Title

Impact of culture positive samples on goat milk composition

Document Type

Abstract

Publication Date

2019

Location

2019 American Dairy Science Association Annual Meeting: Cincinnati, Ohio

Publisher

American Dairy Science Association

Journal

Journal of Dairy Science

Volume

102

Issue

1

Pages

249

Language

en.

Keywords

milk, composition, goat

Abstract

The dairy goat industry is growing worldwide to meet the increased demand for milk and artisanal cheeses. Challenges to produce milk with quality exist due to the impact of microorganism causing intramammary infection (IMI). Milk culture stills a good alternative to monitor mammary gland health status. However, caution should be taken when interpreting the results in goats and its implications on milk characteristics. Thus, the aim of this study was to better understand the impact of an IMI on goat milk quality and composition. A total of 98 milk samples from 49 goats were used. Two simultaneous sterile samples of milk (15 mL) were collected from each half to perform microbiological culture and milk composition. Culture was performed streaking 10 µL of milk onto 5% sheep blood agar, incubated at 37°C for 24/48h and species identification made through MALDI-TOF. Milk composition (protein, fat, lactose, casein, and SCC) for each udder half was performed by a service provider (Eurofins DQCI– MN) using FTIR method. Statistical analysis (considering each half as statistical unit) for milk components were performed by t-test for unequal sample size to compare the means of positive and negative samples. The SCC was transformed to linear score.
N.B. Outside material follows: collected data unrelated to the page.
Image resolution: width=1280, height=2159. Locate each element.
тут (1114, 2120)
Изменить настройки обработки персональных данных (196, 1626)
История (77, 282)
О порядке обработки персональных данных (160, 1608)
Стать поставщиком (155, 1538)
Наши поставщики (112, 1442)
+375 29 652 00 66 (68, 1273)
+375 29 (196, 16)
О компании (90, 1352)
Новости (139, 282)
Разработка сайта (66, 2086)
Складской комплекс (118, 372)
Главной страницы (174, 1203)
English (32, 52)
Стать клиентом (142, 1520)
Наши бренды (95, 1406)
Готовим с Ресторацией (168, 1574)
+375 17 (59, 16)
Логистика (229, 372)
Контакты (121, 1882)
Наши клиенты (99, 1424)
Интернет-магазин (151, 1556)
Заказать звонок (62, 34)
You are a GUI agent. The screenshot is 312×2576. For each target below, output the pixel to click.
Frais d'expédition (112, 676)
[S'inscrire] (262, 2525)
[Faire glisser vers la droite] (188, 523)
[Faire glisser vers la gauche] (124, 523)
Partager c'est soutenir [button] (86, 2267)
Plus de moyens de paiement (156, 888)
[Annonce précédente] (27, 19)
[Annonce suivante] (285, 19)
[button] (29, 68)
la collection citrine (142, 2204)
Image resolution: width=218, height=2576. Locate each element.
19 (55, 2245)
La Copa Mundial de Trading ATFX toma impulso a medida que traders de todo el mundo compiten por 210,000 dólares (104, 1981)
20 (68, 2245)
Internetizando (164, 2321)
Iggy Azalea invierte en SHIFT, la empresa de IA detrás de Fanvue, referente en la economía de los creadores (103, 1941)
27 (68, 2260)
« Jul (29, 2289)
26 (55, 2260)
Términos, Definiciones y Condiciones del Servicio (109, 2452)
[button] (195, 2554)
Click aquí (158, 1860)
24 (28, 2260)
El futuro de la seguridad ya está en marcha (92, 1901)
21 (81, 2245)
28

Milk culture revealed 73 negative samples and 25 positive samples as follow: S. simulans (11), S. aureus (4), S. chromogenes (3), Bacillus spp. (3), S. epidermidis (2), S. caprae (1), and S. warneri (1). For milk composition, culture negative samples contained 0.2% more (P < 0.05) casein, but 0.5% less (P < 0.003) fat and less (P < 0.001) SCC (637 × 103 cells/mL) when compared with culture positive samples. No differences were observed for lactose or protein. Higher levels of fat in subclinical mastitis milk can be explained by a greater permeability of mammary gland tissue to lipids present in blood during inflammatory response or also a concentration effect. Notably, goats with subclinical mastitis can have important decrease in milk quality leading to significant losses in milk yield which has a direct impact on dairy products.